Douwe Osinga's Blog: The land of the brave and the free (and the uniform)

Monday, April 19, 2004

This morning I returned from a trip to the US. We flew into San Francisco and worked our way downto Las Vegas, which took about 10 days. A great trip in a great country.


Compared to Europe, the US is the same, same but different, like the Cambodians say. What stroke me most, is the appearant uniformity of the US. I'm not saying there are no differences between the West and East or North and South, because obviously there are; they are just amazlingly small.

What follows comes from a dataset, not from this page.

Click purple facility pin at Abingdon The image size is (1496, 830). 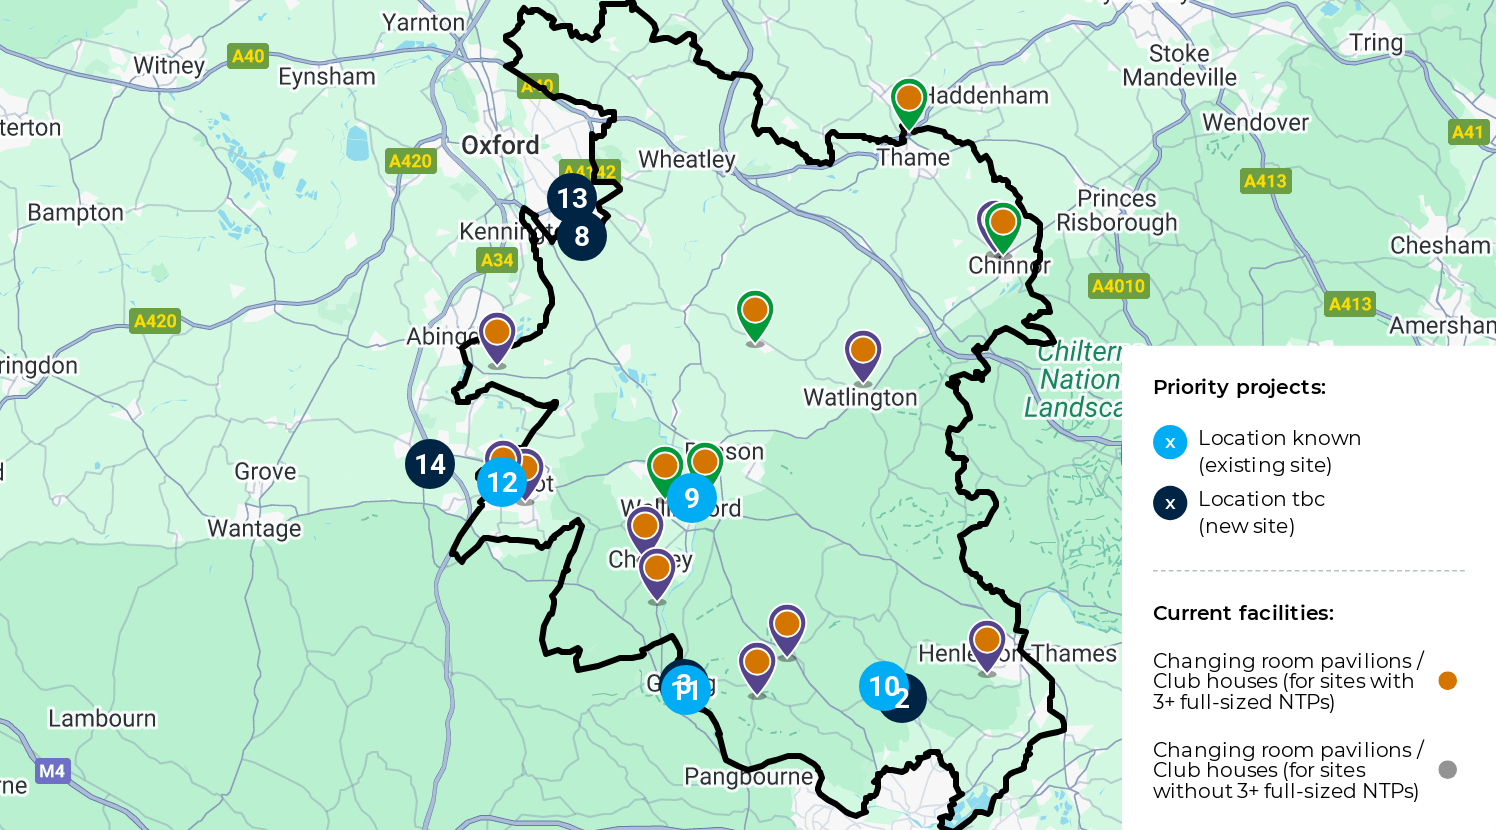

Take dialects. You can hear if somebody is from the South or has a thick New Yorkian accent, but usually they are still quite understandable. If you compare that with the Netherlands or for that matter probably any European country, you'll find that if somebody from the south appears on TV, he will be subtitled when speaking his dialect, otherwise viewers wouldn't be able to understand him. And deep south here means 200 km or so from the capital (125 miles). The same goes for somebody from the north or east.


Partly this makes the US such a dynamic place. People can just up and leave if they feel like it move thousands of kilometers away, without too much trouble. In some more remote European areas people are still considered outsiders because their families moved there only 200 years ago.


The fact that Americans do move all the time probably keeps it relatively uniform, which it turn allows the easy moving around.